- Opening Delimiter -

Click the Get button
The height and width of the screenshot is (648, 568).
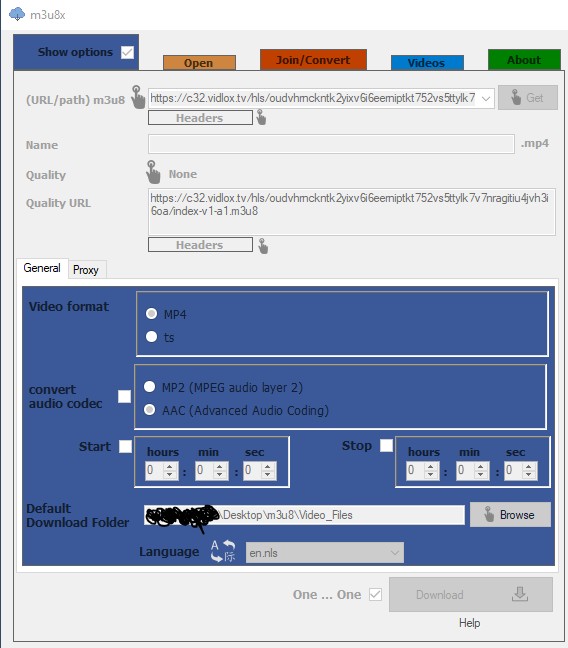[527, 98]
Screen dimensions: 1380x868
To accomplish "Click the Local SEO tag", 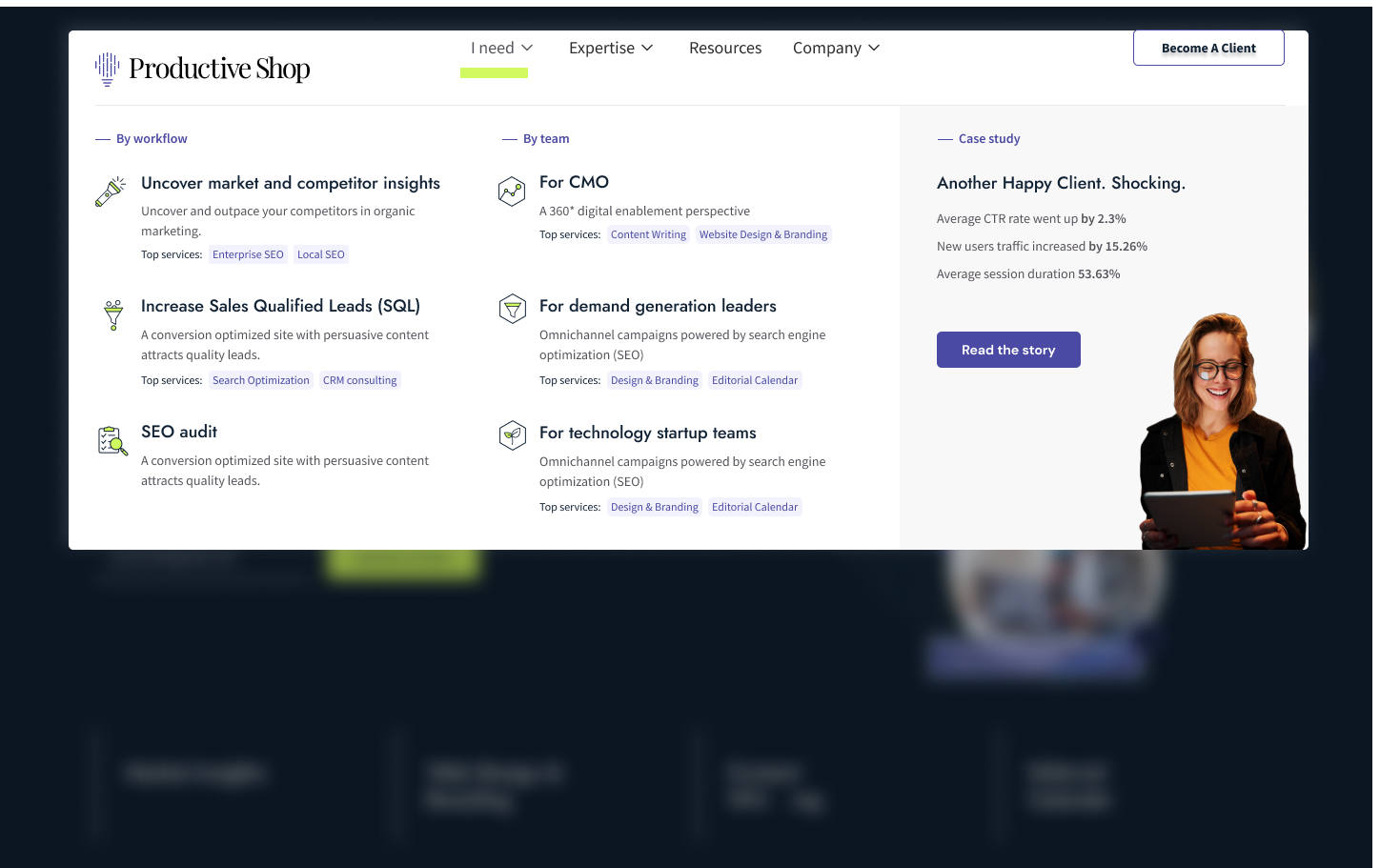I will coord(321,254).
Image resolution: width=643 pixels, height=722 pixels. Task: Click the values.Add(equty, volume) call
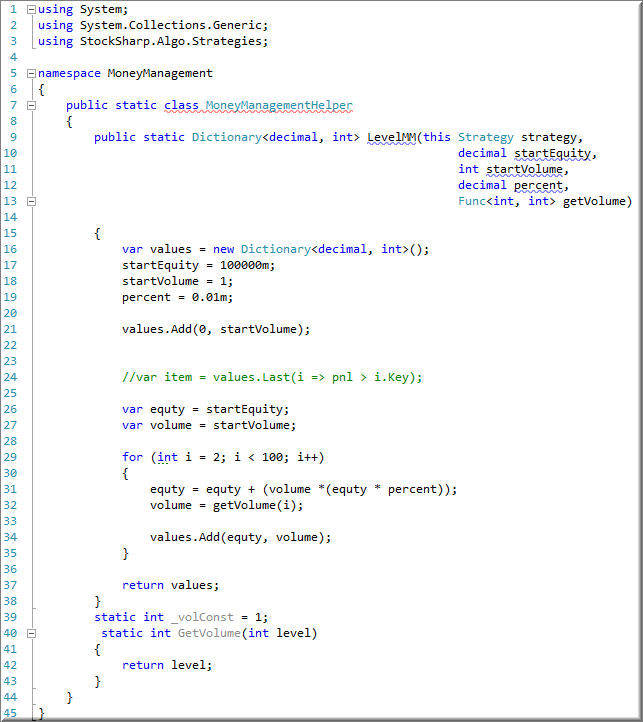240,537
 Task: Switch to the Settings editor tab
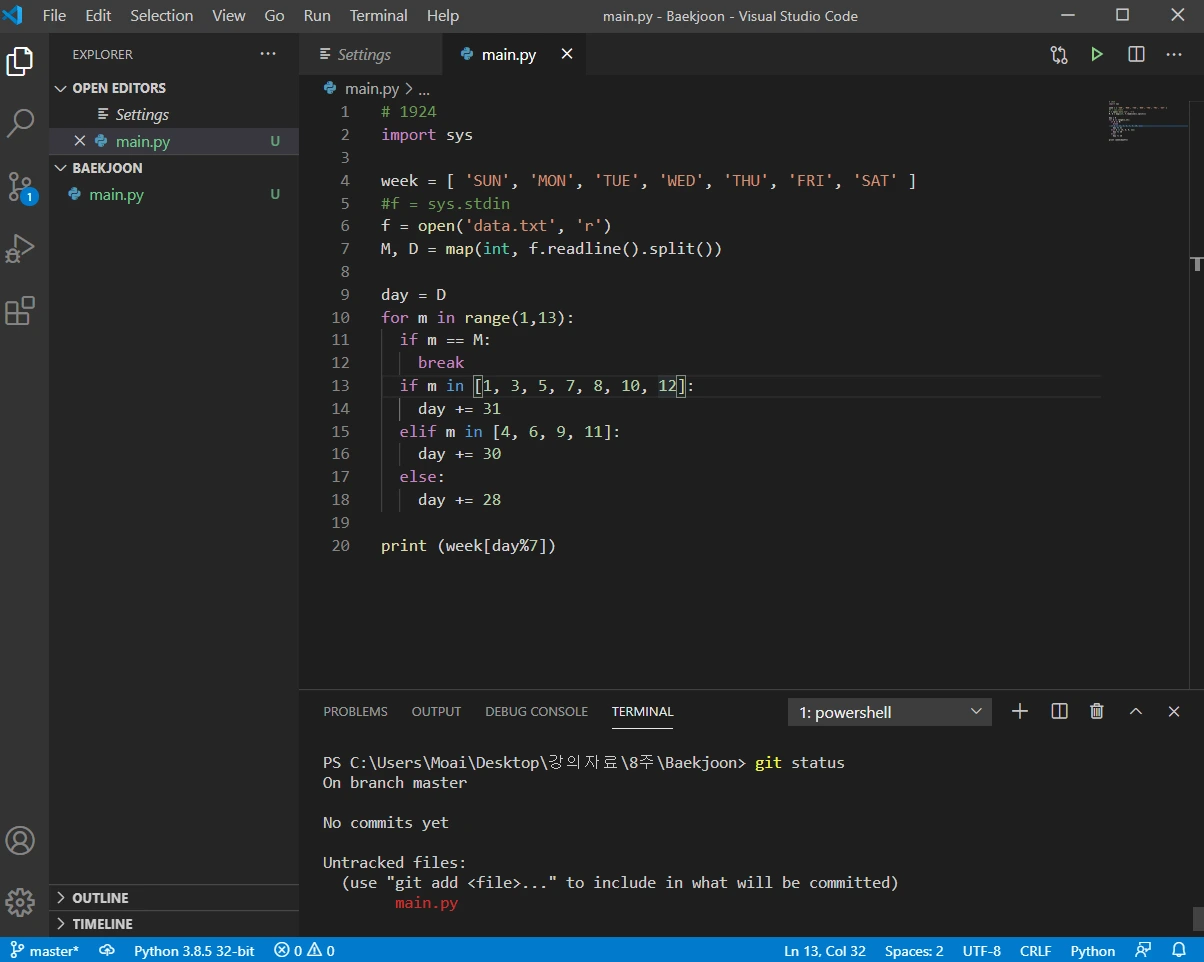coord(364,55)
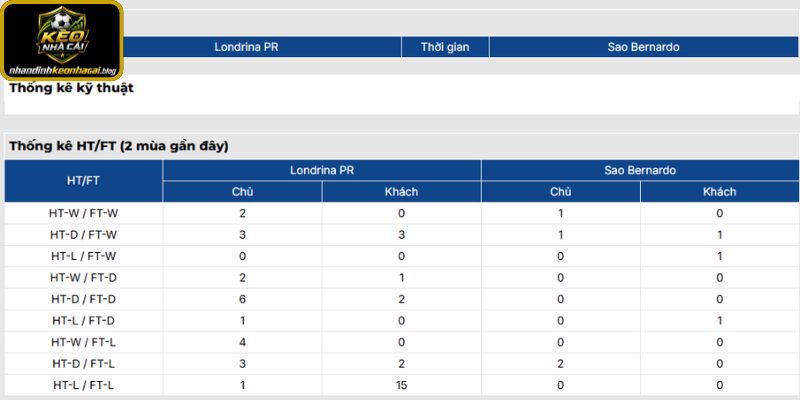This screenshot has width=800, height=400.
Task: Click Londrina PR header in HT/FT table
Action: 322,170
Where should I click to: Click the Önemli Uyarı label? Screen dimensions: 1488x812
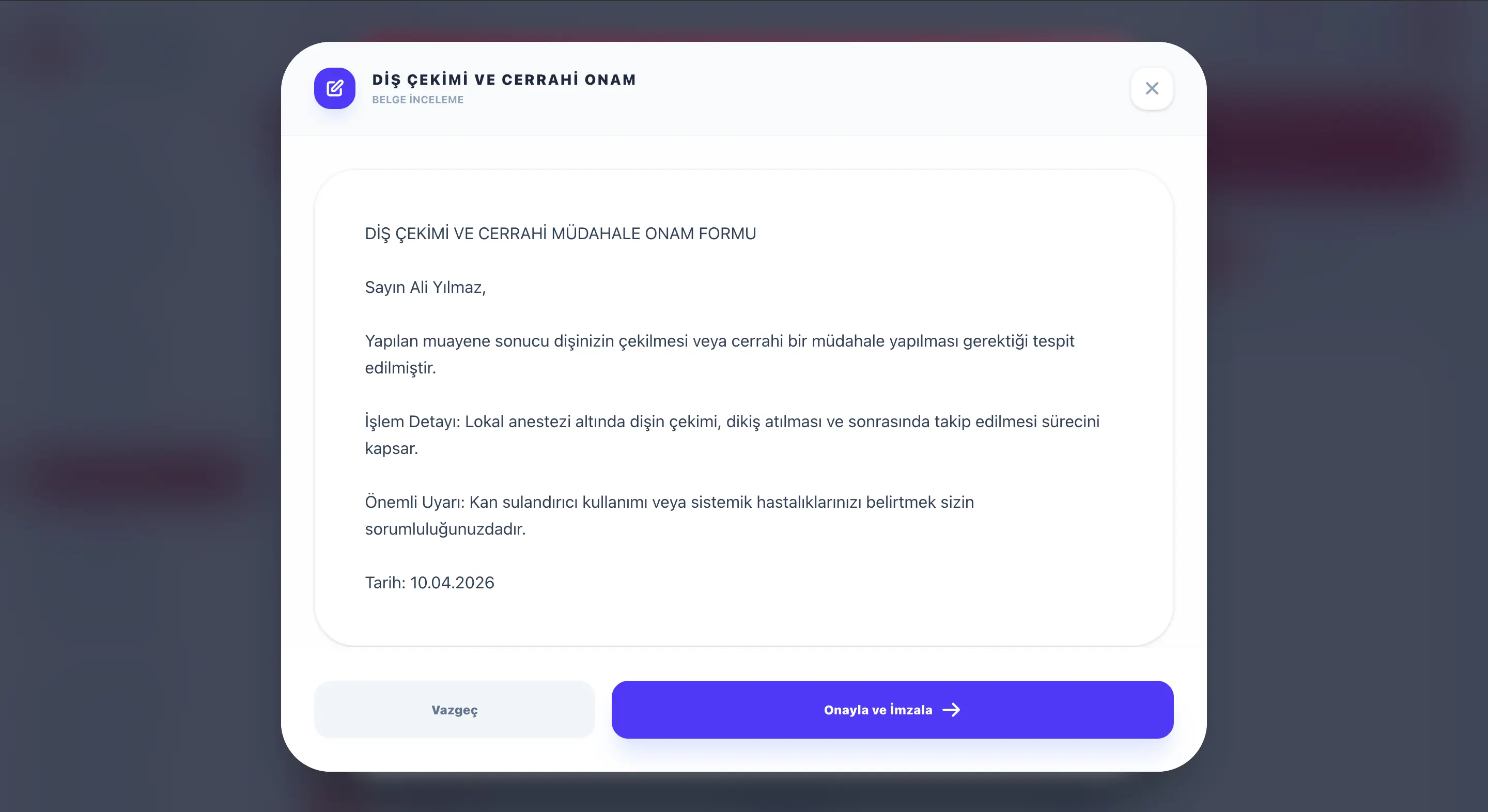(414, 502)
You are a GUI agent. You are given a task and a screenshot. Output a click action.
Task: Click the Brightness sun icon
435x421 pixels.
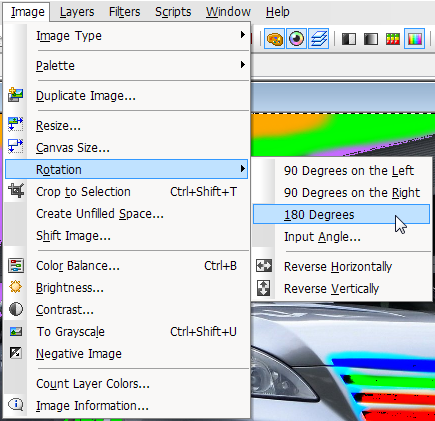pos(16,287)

- Closing Delimiter -

YOUR OBJECTIVE
Locate "You are a GUI" in the listing above, then print exactly the lines from that line through the final one, omitting all pictures.

TASK OUTPUT
You are a GUI agent. You are given a task and a screenshot. Output a click action.
Task: Click the Brightness sun icon
435x421 pixels.
pos(16,287)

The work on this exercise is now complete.